# WHAT IS EXPECTED:
Print every line below. Match each one exactly.

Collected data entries
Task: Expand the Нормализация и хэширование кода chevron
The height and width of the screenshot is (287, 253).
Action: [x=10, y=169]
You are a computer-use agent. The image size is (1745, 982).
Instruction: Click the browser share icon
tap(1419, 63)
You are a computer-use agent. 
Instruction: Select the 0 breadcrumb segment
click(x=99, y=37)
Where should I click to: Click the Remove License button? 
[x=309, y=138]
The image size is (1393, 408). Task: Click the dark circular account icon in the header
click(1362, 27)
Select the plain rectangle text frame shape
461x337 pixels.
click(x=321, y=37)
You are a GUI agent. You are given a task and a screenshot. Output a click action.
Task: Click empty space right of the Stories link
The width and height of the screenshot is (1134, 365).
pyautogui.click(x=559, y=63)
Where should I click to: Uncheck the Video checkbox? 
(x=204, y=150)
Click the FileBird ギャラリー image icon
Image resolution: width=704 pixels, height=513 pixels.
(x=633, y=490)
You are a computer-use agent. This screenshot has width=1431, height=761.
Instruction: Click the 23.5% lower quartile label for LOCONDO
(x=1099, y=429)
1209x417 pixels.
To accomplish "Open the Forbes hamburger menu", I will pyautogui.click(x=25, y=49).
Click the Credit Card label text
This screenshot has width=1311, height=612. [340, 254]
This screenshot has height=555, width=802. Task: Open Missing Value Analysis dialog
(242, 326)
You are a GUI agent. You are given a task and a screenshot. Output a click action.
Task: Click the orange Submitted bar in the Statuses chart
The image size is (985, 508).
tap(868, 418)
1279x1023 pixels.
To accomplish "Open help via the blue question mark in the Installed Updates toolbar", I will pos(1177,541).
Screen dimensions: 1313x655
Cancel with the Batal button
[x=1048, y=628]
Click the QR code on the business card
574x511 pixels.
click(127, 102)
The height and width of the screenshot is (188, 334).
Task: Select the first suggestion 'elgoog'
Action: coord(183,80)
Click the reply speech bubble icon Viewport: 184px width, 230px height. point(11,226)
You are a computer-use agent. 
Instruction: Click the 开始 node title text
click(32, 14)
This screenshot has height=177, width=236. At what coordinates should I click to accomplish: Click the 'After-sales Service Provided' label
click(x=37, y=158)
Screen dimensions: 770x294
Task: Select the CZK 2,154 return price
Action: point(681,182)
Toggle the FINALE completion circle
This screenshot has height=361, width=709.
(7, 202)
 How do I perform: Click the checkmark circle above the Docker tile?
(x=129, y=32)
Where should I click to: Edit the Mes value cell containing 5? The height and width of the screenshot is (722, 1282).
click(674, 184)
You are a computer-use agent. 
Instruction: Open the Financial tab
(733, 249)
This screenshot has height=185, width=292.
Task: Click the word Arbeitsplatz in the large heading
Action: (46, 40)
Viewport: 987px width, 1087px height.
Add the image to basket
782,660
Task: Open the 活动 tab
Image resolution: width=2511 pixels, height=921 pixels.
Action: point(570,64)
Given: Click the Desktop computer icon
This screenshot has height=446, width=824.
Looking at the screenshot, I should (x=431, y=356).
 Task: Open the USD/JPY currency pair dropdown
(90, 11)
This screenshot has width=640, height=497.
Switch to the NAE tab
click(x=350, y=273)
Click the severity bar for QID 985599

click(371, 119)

# ANSWER SECTION:
Task: Expand the Нормализация и хэширование кода chevron
The height and width of the screenshot is (287, 253).
Action: [x=10, y=169]
You are a computer-use agent. The image size is (1745, 982).
Instruction: Click the browser share icon
tap(1419, 63)
You are a computer-use agent. 
Instruction: Select the 0 breadcrumb segment
click(x=99, y=37)
Where should I click to: Click the Remove License button? 
[x=309, y=138]
The image size is (1393, 408). Task: Click the dark circular account icon in the header
click(1362, 27)
Select the plain rectangle text frame shape
461x337 pixels.
click(x=321, y=37)
You are a GUI agent. You are given a task and a screenshot. Output a click action.
Task: Click empty space right of the Stories link
The width and height of the screenshot is (1134, 365).
pyautogui.click(x=559, y=63)
Where should I click to: Uncheck the Video checkbox? 
(x=204, y=150)
Click the FileBird ギャラリー image icon
Image resolution: width=704 pixels, height=513 pixels.
(x=633, y=490)
You are a computer-use agent. This screenshot has width=1431, height=761.
Instruction: Click the 23.5% lower quartile label for LOCONDO
(x=1099, y=429)
1209x417 pixels.
To accomplish "Open the Forbes hamburger menu", I will pyautogui.click(x=25, y=49).
Click the Credit Card label text
This screenshot has width=1311, height=612. [340, 254]
This screenshot has height=555, width=802. Task: Open Missing Value Analysis dialog
(242, 326)
You are a GUI agent. You are given a task and a screenshot. Output a click action.
Task: Click the orange Submitted bar in the Statuses chart
The image size is (985, 508).
tap(868, 418)
1279x1023 pixels.
To accomplish "Open help via the blue question mark in the Installed Updates toolbar", I will pos(1177,541).
Screen dimensions: 1313x655
Cancel with the Batal button
[x=1048, y=628]
Click the QR code on the business card
574x511 pixels.
click(127, 102)
The height and width of the screenshot is (188, 334).
Task: Select the first suggestion 'elgoog'
Action: coord(183,80)
Click the reply speech bubble icon Viewport: 184px width, 230px height. point(11,226)
You are a computer-use agent. 
Instruction: Click the 开始 node title text
click(32, 14)
This screenshot has height=177, width=236. At what coordinates should I click to accomplish: Click the 'After-sales Service Provided' label
click(x=37, y=158)
Screen dimensions: 770x294
Task: Select the CZK 2,154 return price
Action: point(681,182)
Toggle the FINALE completion circle
This screenshot has height=361, width=709.
(7, 202)
 How do I perform: Click the checkmark circle above the Docker tile?
(x=129, y=32)
Where should I click to: Edit the Mes value cell containing 5? The height and width of the screenshot is (722, 1282).
click(674, 184)
You are a computer-use agent. 
Instruction: Open the Financial tab
(733, 249)
This screenshot has height=185, width=292.
Task: Click the word Arbeitsplatz in the large heading
Action: (46, 40)
Viewport: 987px width, 1087px height.
Add the image to basket
782,660
Task: Open the 活动 tab
Image resolution: width=2511 pixels, height=921 pixels.
Action: point(570,64)
Given: Click the Desktop computer icon
This screenshot has height=446, width=824.
Looking at the screenshot, I should (x=431, y=356).
 Task: Open the USD/JPY currency pair dropdown
(90, 11)
This screenshot has width=640, height=497.
Switch to the NAE tab
click(x=350, y=273)
Click the severity bar for QID 985599

click(371, 119)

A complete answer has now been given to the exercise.